TASK STATEMENT :: Once you find the line with "License (1029, 1110)" in the data below, transcribe exactly each line from there to the line with "For every named", inclusive, and nothing else. Drop the pictures.

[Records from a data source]
———

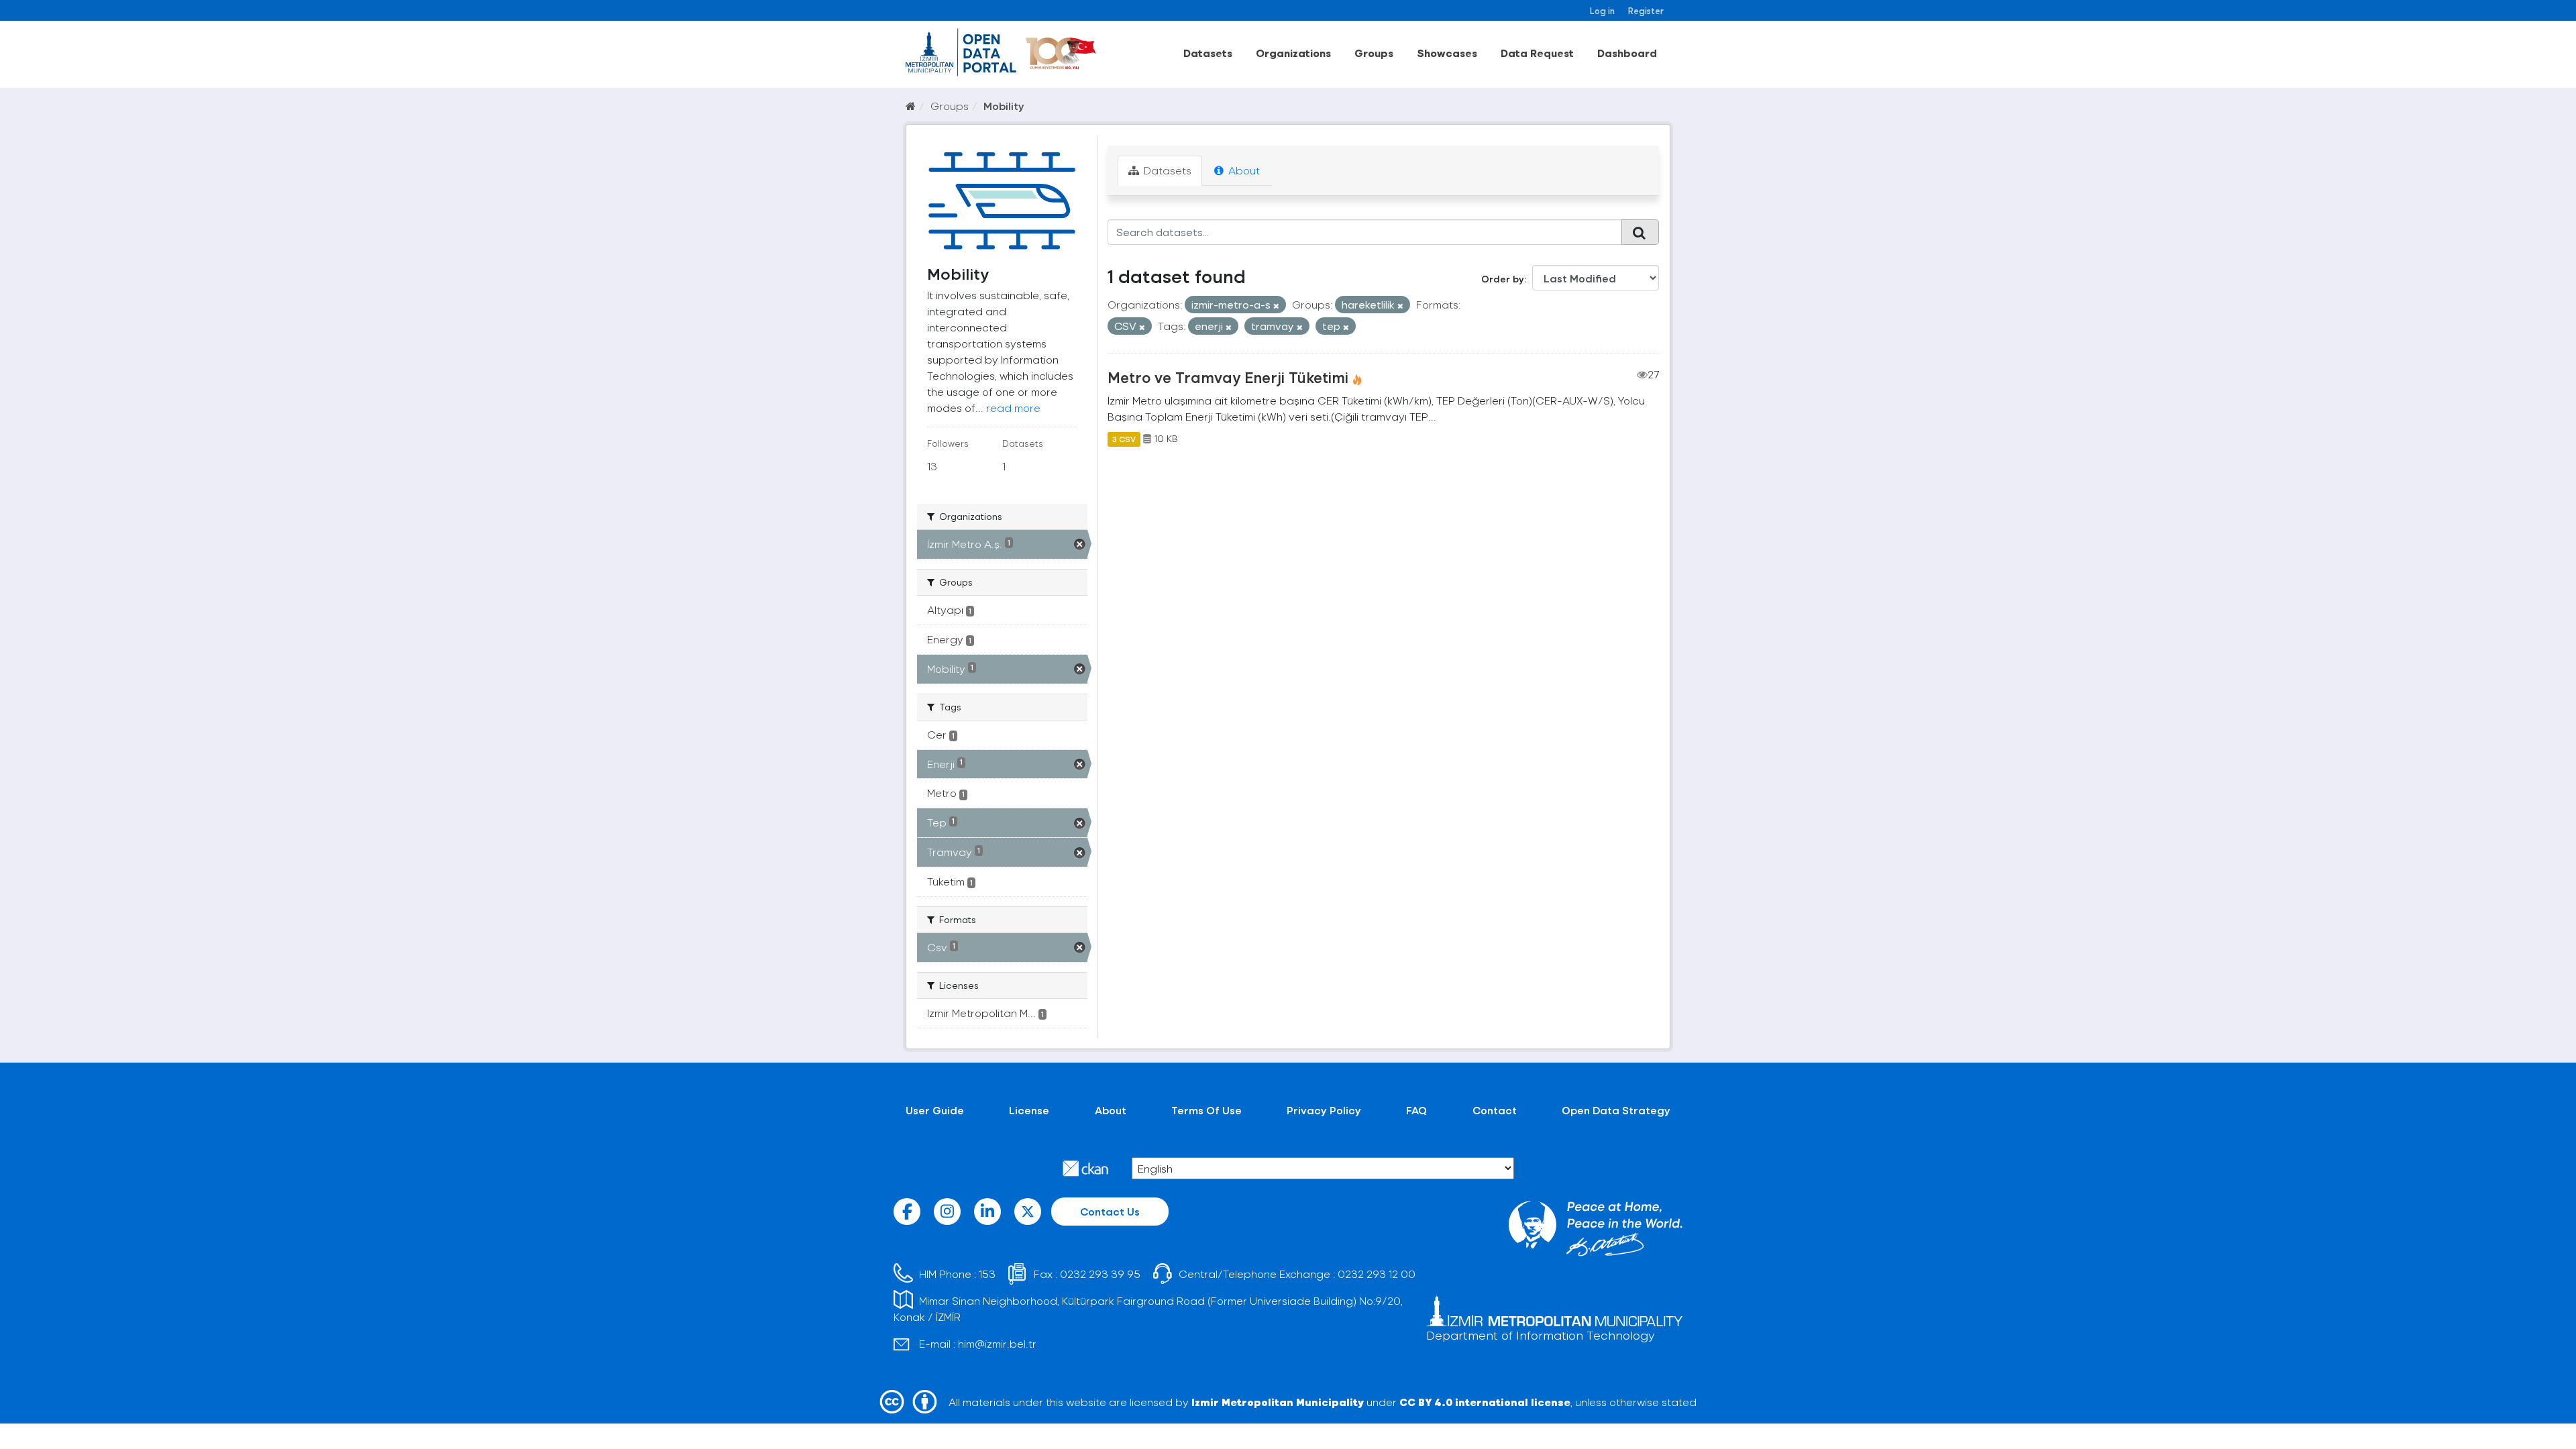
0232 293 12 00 (1376, 1274)
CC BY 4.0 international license (1484, 1402)
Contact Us (1110, 1211)
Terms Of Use (1206, 1110)
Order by (1502, 278)
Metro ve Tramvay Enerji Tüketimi (1228, 377)
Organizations (1293, 53)
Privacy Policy (1324, 1110)
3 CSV (1124, 438)
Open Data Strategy (1616, 1110)
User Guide (935, 1110)
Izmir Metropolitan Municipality (1277, 1402)
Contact (1494, 1110)
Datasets (1207, 53)
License (1029, 1110)
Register (1646, 10)
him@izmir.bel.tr (997, 1343)
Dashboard (1627, 53)
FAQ (1416, 1110)
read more (1013, 407)
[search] (1640, 232)
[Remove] (1276, 306)
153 (987, 1274)
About (1243, 170)
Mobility (1003, 106)
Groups (1373, 53)
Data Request (1537, 53)
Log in (1602, 10)
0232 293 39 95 (1100, 1274)
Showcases (1447, 53)
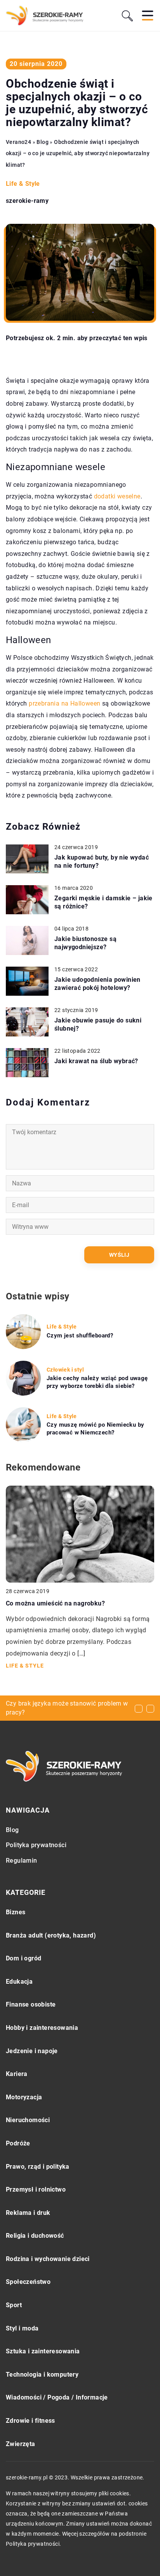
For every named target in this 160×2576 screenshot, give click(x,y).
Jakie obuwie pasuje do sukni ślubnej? (97, 1024)
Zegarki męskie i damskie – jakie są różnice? (103, 902)
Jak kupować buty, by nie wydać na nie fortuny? (101, 861)
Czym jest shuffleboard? (80, 1335)
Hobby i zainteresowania (42, 2027)
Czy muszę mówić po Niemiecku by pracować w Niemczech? (95, 1428)
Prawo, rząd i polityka (38, 2166)
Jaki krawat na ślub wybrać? (96, 1061)
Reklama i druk (28, 2212)
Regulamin (21, 1860)
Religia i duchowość (35, 2235)
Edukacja (19, 1981)
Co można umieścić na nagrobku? (55, 1603)
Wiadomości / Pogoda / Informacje (57, 2397)
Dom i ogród (23, 1958)
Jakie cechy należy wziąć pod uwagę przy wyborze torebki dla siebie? (97, 1382)
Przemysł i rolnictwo (36, 2189)
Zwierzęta (20, 2444)
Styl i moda (22, 2328)
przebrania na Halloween (64, 703)
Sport (14, 2305)
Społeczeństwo (28, 2281)
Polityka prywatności (36, 1845)
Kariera (17, 2074)
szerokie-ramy (27, 200)
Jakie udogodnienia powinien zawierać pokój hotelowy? (97, 983)
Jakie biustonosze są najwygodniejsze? (85, 943)
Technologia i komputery (42, 2374)
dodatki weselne (117, 496)
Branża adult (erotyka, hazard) (51, 1935)
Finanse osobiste (31, 2004)
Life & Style (23, 183)
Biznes (15, 1912)
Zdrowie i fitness (30, 2420)
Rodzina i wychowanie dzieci (48, 2259)
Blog (12, 1830)
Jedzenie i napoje (32, 2051)
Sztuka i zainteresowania (43, 2351)
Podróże (18, 2143)
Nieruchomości (28, 2120)
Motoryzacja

———

COMPLETED TASK ::
License (1029, 1110)
Register (1646, 10)
him@izmir.bel.tr (997, 1343)
Dashboard (1627, 53)
FAQ (1416, 1110)
read more (1013, 407)
[search] (1640, 232)
[Remove] (1276, 306)
153 (987, 1274)
About (1243, 170)
Mobility (1003, 106)
Groups (1373, 53)
Data Request (1537, 53)
Log in (1602, 10)
0232 293 39 95 (1100, 1274)
Showcases (1447, 53)
For every named target in this 160×2576 screenshot, give click(x,y).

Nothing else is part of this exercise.